Mutual Information

The $X$ image has some inherent entropy, $H(X)$, and conditional entropy, $H(X|Y)$, if $Y$ is used to predict $X$.

Note that $0 \leq H(X|Y) \leq H(X)$ because knowledge of $Y$ can only provide more information (thus reducing entropy). Knowledge of $Y$ cannot take away information (which would increase entropy).

And $H(X|Y) = H(X)$ when $Y$ provides no information at all about $X$.

So $I(X;Y)$ is in the range $[0,H(X)]$.

$I(X;Y) = 0$ for a terrible registration, while $I(X;Y) = H(X)$ for a perfect registration of identical images.

For an "incoherent" joint histogram, $Y$ will not predict $X$ very well, so we would expect $H(X|Y)$ to be high and $I(X;Y)$ to be close to zero.

As $Y$ better predicts $X$, $H(X|Y)$ diminishes and $I$ increases.
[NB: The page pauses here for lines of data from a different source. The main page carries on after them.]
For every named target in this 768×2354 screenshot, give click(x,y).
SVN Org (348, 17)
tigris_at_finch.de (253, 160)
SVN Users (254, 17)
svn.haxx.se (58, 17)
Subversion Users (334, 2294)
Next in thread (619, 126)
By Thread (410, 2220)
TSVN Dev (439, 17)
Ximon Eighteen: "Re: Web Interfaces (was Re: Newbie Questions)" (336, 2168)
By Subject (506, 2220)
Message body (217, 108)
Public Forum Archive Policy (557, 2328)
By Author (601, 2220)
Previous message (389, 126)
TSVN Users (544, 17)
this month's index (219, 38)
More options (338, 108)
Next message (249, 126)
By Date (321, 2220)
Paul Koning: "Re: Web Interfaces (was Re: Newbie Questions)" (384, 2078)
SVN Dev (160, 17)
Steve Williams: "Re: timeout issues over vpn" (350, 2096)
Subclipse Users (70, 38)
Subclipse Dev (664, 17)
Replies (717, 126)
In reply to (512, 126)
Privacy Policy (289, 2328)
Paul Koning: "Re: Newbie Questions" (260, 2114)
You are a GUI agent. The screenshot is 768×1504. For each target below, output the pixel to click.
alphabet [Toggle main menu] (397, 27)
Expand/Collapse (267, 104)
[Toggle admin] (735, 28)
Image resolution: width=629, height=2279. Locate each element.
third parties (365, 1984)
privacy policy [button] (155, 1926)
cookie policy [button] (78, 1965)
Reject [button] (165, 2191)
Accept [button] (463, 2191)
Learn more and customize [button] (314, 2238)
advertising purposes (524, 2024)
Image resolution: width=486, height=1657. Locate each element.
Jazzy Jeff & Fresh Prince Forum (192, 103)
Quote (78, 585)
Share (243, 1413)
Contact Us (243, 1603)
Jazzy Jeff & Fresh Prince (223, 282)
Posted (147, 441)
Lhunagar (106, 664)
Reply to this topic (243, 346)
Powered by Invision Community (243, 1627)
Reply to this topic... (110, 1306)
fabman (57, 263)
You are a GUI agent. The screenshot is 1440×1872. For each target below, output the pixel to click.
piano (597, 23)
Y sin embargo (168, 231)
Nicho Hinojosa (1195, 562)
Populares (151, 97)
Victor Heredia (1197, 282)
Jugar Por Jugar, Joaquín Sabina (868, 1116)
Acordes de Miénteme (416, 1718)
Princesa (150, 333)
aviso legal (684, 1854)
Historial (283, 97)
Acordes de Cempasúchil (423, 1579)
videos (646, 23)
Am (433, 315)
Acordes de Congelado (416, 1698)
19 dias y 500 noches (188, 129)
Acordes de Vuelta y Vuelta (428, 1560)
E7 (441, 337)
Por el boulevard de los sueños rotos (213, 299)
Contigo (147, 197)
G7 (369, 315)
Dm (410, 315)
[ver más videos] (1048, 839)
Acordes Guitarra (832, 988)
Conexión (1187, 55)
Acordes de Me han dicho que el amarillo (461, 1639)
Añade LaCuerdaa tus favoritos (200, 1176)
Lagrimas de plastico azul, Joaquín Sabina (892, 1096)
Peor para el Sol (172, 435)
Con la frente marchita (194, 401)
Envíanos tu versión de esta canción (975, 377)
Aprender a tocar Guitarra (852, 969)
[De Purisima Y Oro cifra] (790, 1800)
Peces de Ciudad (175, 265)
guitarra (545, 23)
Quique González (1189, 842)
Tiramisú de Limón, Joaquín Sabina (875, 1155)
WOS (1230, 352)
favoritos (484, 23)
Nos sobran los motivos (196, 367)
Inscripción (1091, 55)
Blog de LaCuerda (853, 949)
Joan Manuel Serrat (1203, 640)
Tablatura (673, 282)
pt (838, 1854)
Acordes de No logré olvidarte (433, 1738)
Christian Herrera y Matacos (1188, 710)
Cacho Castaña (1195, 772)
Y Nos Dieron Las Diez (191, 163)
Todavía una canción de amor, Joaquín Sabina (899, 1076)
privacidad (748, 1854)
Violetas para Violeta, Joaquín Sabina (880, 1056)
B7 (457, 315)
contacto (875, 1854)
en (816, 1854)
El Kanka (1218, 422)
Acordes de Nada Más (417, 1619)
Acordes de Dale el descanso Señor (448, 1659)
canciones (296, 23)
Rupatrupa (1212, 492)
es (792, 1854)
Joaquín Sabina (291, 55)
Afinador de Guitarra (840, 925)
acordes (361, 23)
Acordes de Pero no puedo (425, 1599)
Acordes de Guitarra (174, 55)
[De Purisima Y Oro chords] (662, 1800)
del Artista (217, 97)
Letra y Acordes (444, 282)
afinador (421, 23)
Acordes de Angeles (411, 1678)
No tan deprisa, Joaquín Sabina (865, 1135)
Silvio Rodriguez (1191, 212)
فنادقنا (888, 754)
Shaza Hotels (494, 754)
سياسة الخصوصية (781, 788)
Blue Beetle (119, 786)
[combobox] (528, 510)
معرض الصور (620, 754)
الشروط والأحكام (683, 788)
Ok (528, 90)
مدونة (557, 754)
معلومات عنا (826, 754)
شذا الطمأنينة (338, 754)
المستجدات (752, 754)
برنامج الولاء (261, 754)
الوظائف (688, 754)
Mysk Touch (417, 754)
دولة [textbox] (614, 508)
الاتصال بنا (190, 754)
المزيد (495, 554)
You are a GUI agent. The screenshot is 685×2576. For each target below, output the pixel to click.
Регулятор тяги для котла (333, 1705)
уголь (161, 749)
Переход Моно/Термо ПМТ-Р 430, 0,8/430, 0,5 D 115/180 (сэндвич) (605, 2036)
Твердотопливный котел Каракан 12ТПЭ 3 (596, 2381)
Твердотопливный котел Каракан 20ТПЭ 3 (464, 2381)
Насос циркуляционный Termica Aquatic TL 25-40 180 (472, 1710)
When registering image $Y$ to image $X$ by moving image $Y$ around, $H(X)$ is really a constant, since the image corresponding to $X$ does not change. If your algorithm's goal is to maximize the mutual information, the algorithm can simply minimize $H(X|Y)$.

Here are three registrations of the T1 and T2 images from the previous lecture. The leftmost shows exactly overlapping images with mutual imformation (MI) of 1.5998. The centre shows MI of 1.3465 when the T2 image is shifted 10 pixels up and right. The rightmost shows MI of 1.3247 when the T2 image is further rotated by 13 degrees.

(You can right-click and "view image" to see each of these in detail.)

The example above shows how MI decreases as the images become "de-registered".

It can be shown that

$\begin{array}{rl} I(X;Y) & = \sum_{i,j} P_{xy}(i,j) \; \log { P_{xy}(i,j) \over P_x(i) \; P_y(j) } \end{array}$

where $P_{xy}$ is the joint probability distribution, and $P_x$ and $P_y$ are the (so called "marginal") probability distributions of the individual images. The $i$ and $j$ iterate over the range of pixel intensities in each image.

This has a fairly intuitive explanation:

• The outer sum computes the probability-weighted average of the log term, taken over the whole of the joint probability distribution (i.e. all possible pairs of pixel intensities).
• The numerator, $P_{xy}(i,j)$, of the $\log$ term is the probability that a pixel with intensity $i$ in one image will overlap with a pixel of intensity $j$ in the other image.
• The denominator, $P_x(i) \times P_y(j)$, of the $\log$ term is the probability that intensities $i$ and $j$ will overlap if the images were completely independent. That's because $P_x(i) \times P_y(j)$ is the probabilty that $i$ and $j$ are chosen independently.
• So the argument of the $\log$ is the probability of $i$ and $j$ overlapping with a particular registration of the images, divided by the probability that they overlap if they are completely independent. It's how much more likely $i$ and $j$ are to overlap in these overlapping images than in two completely independent images.
• If the argument of the $\log$ term is 1, that means that $i$ and $j$ are equally likely to overlap in the registered images as in two independent images, so $j$ does not help to predict $i$ and $\log 1 = 0$.
• However, if the argument of the $\log$ term is greater than 1, then $\log$ of that is greater than zero and the "mutual information" is increased.

The formula above is probabily the easiest way to compute mutual information from a joint histogram.

MI is good for inter-modal registration because it considers how well each pixel intensity in one image predicts each pixel intensity in another image.

Unlike other similarity measures we've seen, this doesn't require that images be of the same modality. That's because there is no requirement for a monotonic relation between the pixel intensities, in that low intensities in $I_1$ don't have to correspond to low intensities in $I_2$, and high intensities in $I_1$ don't have to correspond to high intensities in $I_2$.

Mutual information tends to have a small "capture radius" in that the MI value doesn't start decreasing to the global minimum until the images are already very closely registered.

The name "mutual information" is used because it is a measure of how much information is shared between the two images or, equivalently, how well each image can predict the other.

A variant, Normalized Mutual Information (NMI), is better in that it is less sensitve to changes in the overlapping area.